Etwas mehr als ein Jahr ist es her, dass das deutsche Fernsehen mit Schauspieler Joseph Hannesschläger einen Publikumsliebling verlor. Am 27. Januar nahmen damals Kollegen, Freunde und Fans in München Abschied von dem Mann, der 19 Staffeln und fast 400 Folgen lang die ZDF-Vorabend-Serie "Die Rosenheim Cops" als Ermittler Korbinian Hofer prägte. Mit ihr spielte er sich in die Herzen der Krimifans, nicht aber in die des Feuilletons. Es gibt Crime-Serials, Kriminalfilme, die fast einer Milieustudie gleichen - und es gibt Serien wie "Die Rosenheim Cops". Gemein haben sie alle zumeist nur das Element der Ermittlung.

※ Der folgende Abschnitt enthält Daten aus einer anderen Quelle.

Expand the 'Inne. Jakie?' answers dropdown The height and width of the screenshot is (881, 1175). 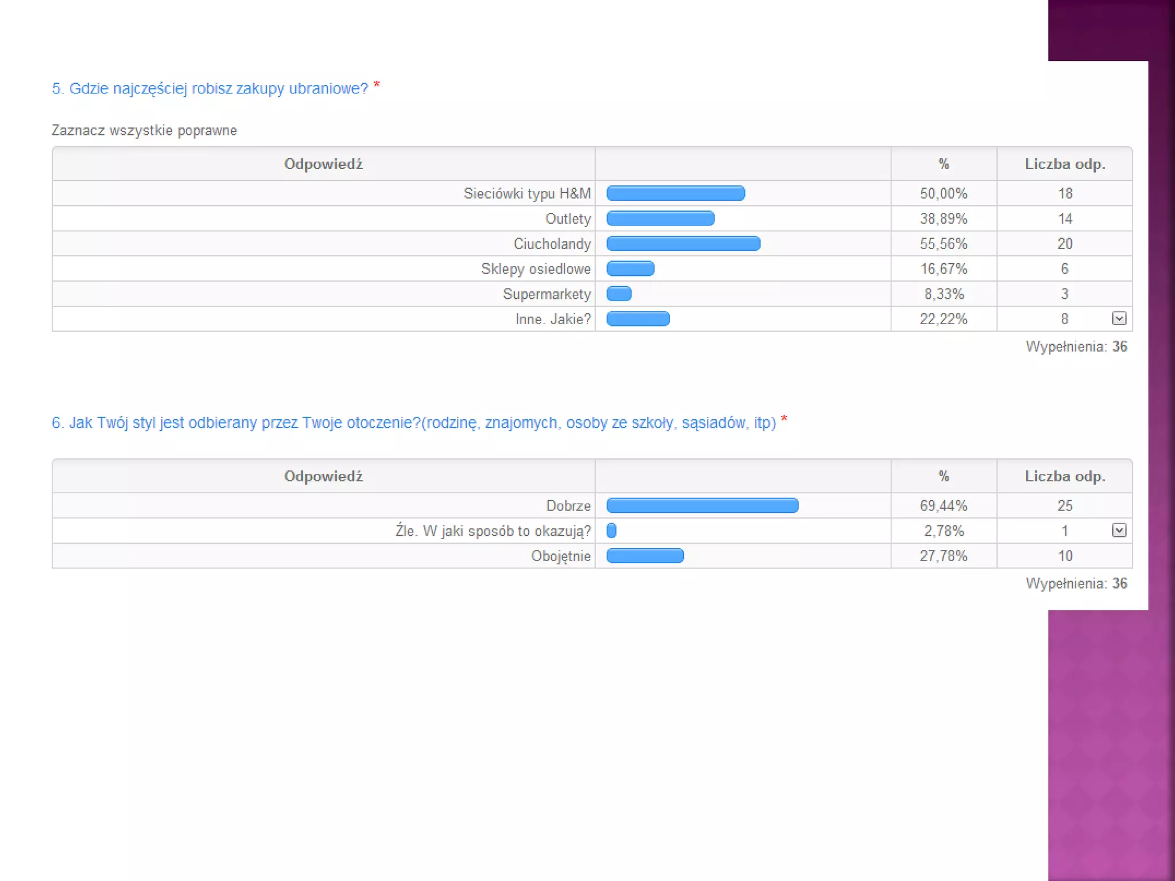click(x=1119, y=318)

Alexander Ollig © Bavaria Film/Kay Blaschke "Rosenheim Cops"-Produzent Alexander Ollig
Dass "Die Rosenheim Cops" sich weder wie ein Hochglanz-Krimi anfühlen noch so aussehen, hat einfach zu erklärende Gründe. Seit Staffel vier, die 2005 Premiere feierte, bestand keine Saison aus weniger als 20 Folgen, teils umfassten die Staffeln sogar 30 Stück. "Langlaufende Serien bespielen heute einen kompletten Sendeplatz", sagt Alexander Ollig, der zunächst als Senderredakteur zuständig war und die Serie inzwischen bei der Bavaria Fiction als Produzent betreut, zu DWDL.de. Hatten Serien früher klassisch 13 Folgen, seien inzwischen um die 25 fast die Regel. "Die Folgenanzahl wird entsprechend bei der Entwicklung und Produktion berücksichtigt."

Joseph Hannesschläger © ZDF/Bojan Ritan Joseph Hannesschläger prägte die ZDF-Serie 19 Staffeln lang als Kommissar Hofer. Er starb im Januar 2020.

Bei der Produktion für die beschaulich-bayerisch gepolte Serie aus der ansprechenden Urlaubsregion kommt noch etwas hinzu. Da "Die Rosenheim Cops" im Sommer spielen und die Produktionszeit damit ziemlich eingeschränkt ist, drängt die Zeit bei den Dreharbeiten umso mehr. Die Bavaria Fiction dreht die Serie parallel mit mehreren Teams, ähnlich wie man es auch von Fernseh-Dailynovelas kennt. Paralleldrehs sind auch der Grund, warum die Zuschauer sich mit der Zeit an verschiedene Kommissars-Konstellationen gewöhnen mussten.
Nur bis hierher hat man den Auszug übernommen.